Outro dado observado é que nos chimpanzés, o ato de urinar não estava ligado a grupos afetivos ou familiares, como ocorre frequentemente com o comportamento de “grooming” (acariciar-se mutuamente). “Isso sugere que o comportamento pode ser mais influenciado pela posição hierárquica do que por vínculos afetivos entre os indivíduos”, escrevem os autores.

O estudo possui algumas limitações, segundo os próprios pesquisadores, como o fato de ter sido conduzido em cativeiro —um local favorável para a observação de fenômenos e comportamentos em animais, mas que precisa de comprovação na natureza— e o baixo número de indivíduos, não sendo possível avaliar fatores como idade, sexo e grau de parentesco influenciam o comportamento.

De acordo com os cientistas, o estudo é, no entanto, um primeiro passo para explorar padrões sociais e fisiológicos em primatas não humanos, como em bonobos e gorilas. “Nos humanos, sabemos que a nossa decisão de urinar é influenciada por contextos sociais que nos levam a urinar simultaneamente com outros, e que essa micção simultânea promove um maior vínculo social. Nosso estudo com chimpanzés mostra claramente que eles compartilham algumas semelhanças nesse fenômeno, sugerindo uma origem evolutiva do ato de urinar contagioso”, explica Shinya Yamamoto, autor sênior do estudo e pesquisador na Universidade de Nagoya, em Aichi.

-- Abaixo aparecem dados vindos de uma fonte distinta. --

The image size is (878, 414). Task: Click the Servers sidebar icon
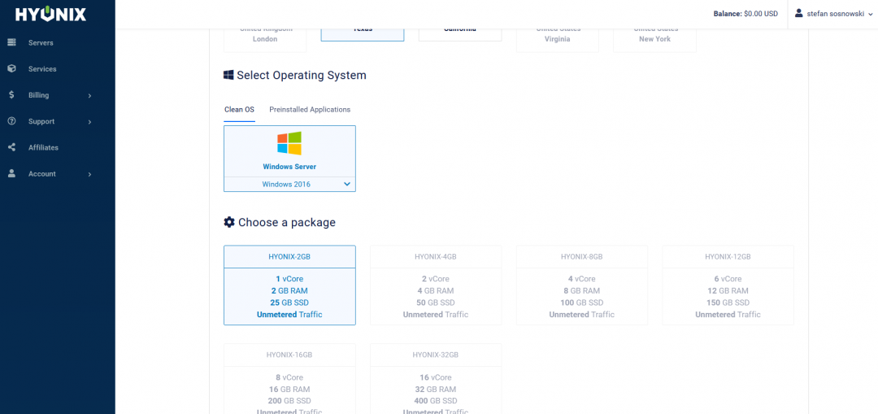[11, 42]
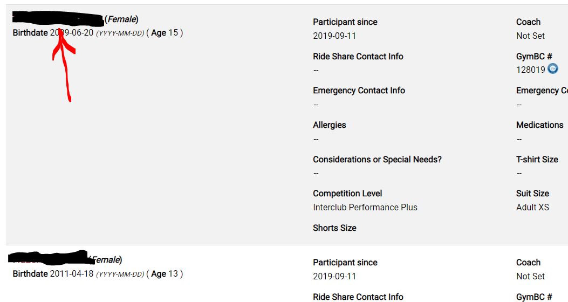Click the Emergency Contact Info heading

(x=359, y=91)
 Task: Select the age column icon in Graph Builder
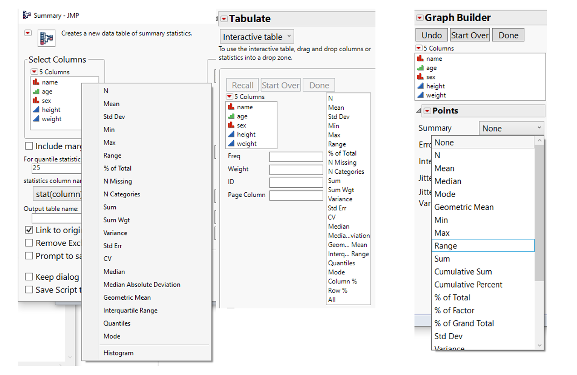pos(420,68)
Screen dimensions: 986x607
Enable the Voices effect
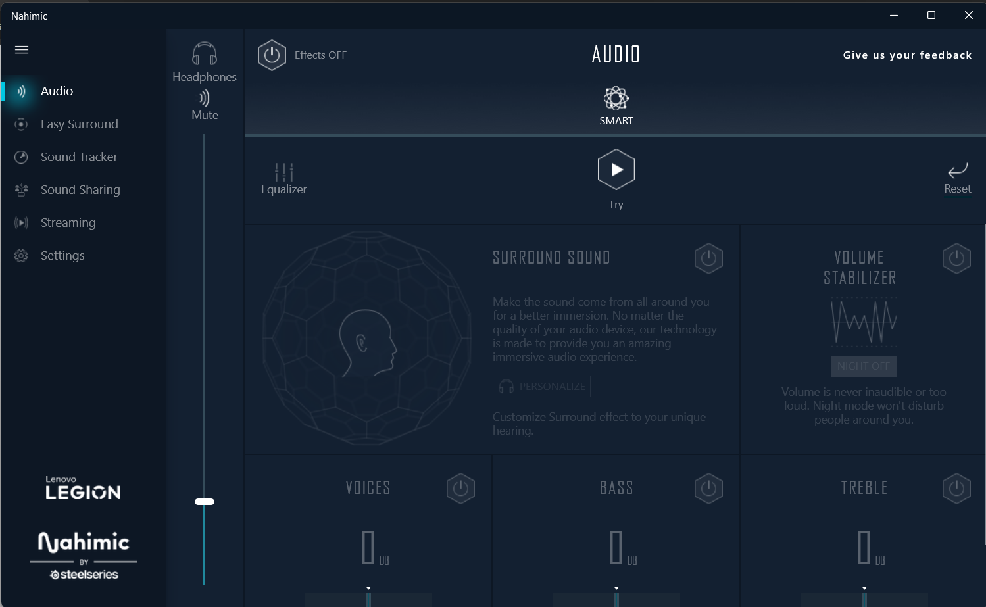click(x=460, y=489)
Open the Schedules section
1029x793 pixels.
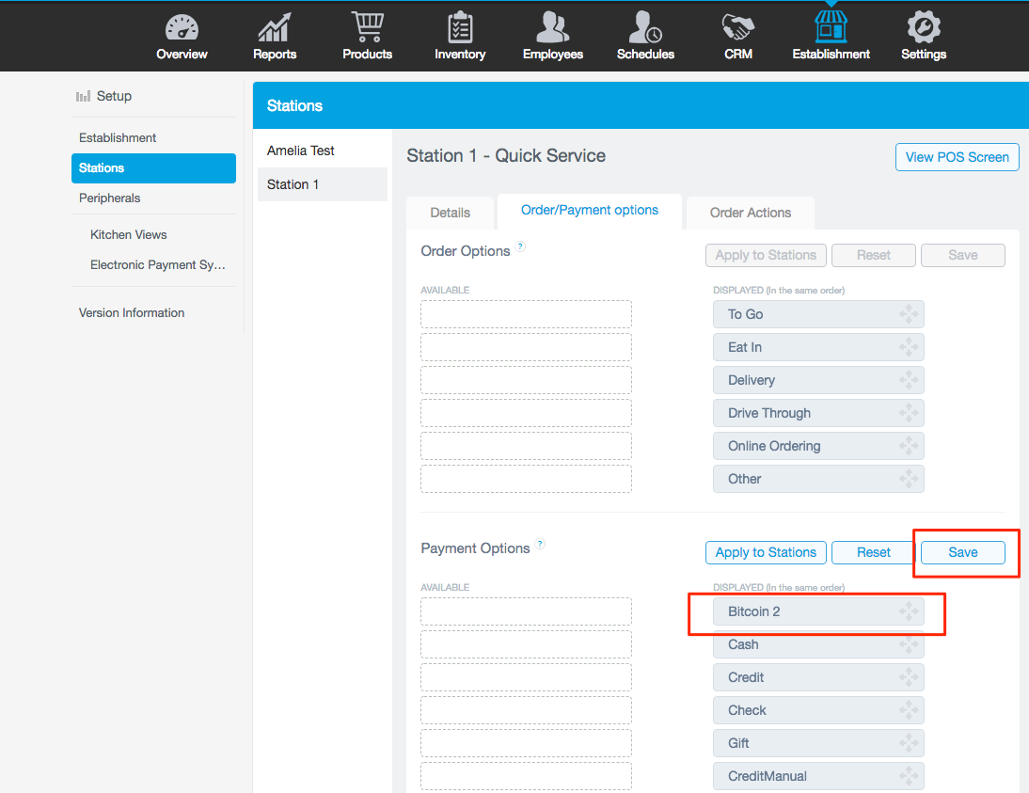click(645, 36)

“Este estudo também revelou algumas diferenças entre chimpanzés e humanos: nos chimpanzés, o ato de urinar foi influenciado por relações de dominância entre iniciadores e seguidores. Precisamos investigar isso mais a fundo a partir de uma perspectiva comparativa mais ampla, com outros símios, que têm uma ampla variedade de estruturas e dinâmicas sociais que podem influenciar sua decisão de urinar e a natureza contagiosa em contextos sociais, o que deve ser um dos alvos de pesquisas futuras”, completa.